Aim of the exercise: Word for word, please restate the line containing "has height=699, width=1337." and all the lines that follow it to the end of the data.

Given data: Begin

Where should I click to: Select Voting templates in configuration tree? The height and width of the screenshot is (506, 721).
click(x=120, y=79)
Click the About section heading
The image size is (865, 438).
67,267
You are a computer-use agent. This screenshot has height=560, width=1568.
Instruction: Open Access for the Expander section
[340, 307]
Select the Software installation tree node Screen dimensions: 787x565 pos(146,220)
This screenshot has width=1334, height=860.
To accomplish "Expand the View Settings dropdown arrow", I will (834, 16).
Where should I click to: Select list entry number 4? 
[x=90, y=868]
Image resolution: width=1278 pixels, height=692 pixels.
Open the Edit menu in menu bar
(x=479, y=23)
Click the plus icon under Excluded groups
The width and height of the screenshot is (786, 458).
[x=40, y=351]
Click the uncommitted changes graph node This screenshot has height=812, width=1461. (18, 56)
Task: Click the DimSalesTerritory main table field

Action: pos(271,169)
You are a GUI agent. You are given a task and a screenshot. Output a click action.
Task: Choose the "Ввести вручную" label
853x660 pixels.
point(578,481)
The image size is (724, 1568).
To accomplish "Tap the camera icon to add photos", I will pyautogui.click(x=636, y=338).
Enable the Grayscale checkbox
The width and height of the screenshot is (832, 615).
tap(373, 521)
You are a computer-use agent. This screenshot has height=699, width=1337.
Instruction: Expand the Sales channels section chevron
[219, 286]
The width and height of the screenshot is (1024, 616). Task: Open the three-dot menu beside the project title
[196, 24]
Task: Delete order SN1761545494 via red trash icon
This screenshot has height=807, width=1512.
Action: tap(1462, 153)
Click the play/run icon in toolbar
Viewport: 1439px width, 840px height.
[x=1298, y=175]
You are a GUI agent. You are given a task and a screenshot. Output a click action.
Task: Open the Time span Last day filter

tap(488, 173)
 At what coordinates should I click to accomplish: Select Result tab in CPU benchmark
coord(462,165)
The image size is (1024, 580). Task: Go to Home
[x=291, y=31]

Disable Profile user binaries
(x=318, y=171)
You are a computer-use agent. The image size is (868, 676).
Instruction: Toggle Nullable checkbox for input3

Given data: End

Completed exercise:
You are a computer-use agent. This screenshot has height=699, width=1337.
Instruction: Expand the Sales channels section chevron
[219, 286]
The width and height of the screenshot is (1024, 616). Task: Open the three-dot menu beside the project title
[196, 24]
Task: Delete order SN1761545494 via red trash icon
This screenshot has height=807, width=1512.
Action: tap(1462, 153)
Click the play/run icon in toolbar
Viewport: 1439px width, 840px height.
[x=1298, y=175]
You are a GUI agent. You are given a task and a screenshot. Output a click action.
Task: Open the Time span Last day filter

tap(488, 173)
 At what coordinates should I click to accomplish: Select Result tab in CPU benchmark
coord(462,165)
The image size is (1024, 580). Task: Go to Home
[x=291, y=31]

Disable Profile user binaries
(x=318, y=171)
You are a computer-use agent. The image size is (868, 676).
Instruction: Toggle Nullable checkbox for input3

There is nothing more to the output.